-- What to do --
What lines of the listing below contain the word "will"? Copy each of them out.

-- Source data --
......

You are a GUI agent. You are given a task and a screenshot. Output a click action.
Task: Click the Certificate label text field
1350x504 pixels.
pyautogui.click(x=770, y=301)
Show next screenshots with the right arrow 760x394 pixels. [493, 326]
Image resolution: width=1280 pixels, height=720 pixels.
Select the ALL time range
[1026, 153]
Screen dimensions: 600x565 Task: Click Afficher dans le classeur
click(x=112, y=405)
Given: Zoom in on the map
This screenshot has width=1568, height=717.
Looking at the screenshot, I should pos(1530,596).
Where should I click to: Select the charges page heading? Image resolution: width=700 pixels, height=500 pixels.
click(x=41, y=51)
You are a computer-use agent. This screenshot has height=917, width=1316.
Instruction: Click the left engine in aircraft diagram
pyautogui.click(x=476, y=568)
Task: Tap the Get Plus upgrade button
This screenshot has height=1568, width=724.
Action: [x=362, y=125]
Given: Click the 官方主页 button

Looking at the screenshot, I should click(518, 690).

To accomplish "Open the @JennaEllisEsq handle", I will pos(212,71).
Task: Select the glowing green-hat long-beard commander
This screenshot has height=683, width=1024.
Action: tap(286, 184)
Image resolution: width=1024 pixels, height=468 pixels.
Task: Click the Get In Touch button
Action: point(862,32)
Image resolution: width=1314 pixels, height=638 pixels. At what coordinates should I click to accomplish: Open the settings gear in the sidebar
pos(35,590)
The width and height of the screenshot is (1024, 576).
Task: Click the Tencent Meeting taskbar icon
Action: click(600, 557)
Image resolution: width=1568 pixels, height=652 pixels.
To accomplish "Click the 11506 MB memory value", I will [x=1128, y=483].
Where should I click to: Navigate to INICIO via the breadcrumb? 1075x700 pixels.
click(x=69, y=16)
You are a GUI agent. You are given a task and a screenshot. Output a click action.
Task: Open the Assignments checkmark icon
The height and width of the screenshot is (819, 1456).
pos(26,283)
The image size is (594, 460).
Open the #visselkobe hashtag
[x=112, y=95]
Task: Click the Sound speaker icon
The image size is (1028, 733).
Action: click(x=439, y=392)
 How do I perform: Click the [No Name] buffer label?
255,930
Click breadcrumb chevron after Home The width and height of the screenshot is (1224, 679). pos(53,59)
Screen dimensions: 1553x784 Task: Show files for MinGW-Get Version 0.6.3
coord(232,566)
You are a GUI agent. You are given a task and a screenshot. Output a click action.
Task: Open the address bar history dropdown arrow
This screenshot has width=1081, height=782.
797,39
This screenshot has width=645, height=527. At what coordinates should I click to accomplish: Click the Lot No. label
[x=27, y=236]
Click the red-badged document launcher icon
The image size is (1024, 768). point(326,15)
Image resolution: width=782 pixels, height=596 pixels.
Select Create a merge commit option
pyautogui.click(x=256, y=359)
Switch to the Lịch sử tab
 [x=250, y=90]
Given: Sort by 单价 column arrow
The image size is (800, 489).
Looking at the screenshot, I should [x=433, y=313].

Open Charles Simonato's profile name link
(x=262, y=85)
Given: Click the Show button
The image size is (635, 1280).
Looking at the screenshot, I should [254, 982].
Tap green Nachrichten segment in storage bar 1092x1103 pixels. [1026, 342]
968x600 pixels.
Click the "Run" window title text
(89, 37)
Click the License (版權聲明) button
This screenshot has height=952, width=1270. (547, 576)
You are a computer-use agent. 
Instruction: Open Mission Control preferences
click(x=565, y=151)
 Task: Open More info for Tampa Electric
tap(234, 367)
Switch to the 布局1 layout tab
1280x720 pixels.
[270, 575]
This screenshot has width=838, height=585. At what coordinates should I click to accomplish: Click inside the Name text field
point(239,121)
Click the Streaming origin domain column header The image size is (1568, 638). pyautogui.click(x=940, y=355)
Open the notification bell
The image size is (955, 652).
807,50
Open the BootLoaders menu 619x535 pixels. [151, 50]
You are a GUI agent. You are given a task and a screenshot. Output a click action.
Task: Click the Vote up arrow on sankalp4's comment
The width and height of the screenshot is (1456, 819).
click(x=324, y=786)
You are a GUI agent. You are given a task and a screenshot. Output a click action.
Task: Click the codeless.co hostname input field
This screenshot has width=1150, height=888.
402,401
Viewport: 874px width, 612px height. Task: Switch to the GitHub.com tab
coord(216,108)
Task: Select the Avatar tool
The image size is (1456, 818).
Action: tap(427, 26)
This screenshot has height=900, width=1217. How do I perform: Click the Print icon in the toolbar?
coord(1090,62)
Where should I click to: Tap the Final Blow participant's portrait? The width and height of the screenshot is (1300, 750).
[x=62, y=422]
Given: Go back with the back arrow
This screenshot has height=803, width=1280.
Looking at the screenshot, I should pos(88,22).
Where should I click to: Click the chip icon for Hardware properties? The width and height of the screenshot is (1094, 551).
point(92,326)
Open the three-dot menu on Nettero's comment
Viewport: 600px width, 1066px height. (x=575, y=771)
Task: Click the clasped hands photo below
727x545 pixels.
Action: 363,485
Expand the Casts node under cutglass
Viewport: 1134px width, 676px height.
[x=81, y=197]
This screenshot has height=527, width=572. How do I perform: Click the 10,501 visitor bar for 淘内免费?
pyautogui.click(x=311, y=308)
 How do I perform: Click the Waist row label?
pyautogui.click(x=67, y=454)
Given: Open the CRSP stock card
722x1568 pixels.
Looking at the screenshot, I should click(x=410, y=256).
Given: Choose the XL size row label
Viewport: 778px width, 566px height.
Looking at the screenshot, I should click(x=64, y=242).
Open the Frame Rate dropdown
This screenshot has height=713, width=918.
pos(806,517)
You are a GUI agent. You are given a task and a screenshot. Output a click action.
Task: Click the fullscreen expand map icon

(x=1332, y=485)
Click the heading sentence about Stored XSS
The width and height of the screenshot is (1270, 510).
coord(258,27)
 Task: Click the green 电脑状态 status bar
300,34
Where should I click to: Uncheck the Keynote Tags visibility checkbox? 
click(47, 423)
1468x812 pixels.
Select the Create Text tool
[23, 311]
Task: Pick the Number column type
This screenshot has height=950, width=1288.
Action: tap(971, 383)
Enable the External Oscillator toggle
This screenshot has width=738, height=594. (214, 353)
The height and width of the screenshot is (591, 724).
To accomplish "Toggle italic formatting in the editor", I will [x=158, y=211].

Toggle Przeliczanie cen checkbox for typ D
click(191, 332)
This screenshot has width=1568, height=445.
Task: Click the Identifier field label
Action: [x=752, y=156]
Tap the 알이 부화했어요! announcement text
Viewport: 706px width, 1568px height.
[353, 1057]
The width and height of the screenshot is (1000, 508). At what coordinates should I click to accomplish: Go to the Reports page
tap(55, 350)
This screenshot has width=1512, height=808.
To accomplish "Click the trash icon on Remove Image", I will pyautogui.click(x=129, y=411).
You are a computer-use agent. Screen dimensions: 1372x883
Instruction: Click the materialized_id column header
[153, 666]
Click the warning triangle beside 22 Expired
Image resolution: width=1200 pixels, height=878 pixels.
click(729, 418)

......

-- Task result --
To accomplish "Open the @JennaEllisEsq handle", I will pos(212,71).
To accomplish "Click the 11506 MB memory value", I will [x=1128, y=483].
To accomplish "Toggle italic formatting in the editor", I will [x=158, y=211].
To accomplish "Click the trash icon on Remove Image", I will pyautogui.click(x=129, y=411).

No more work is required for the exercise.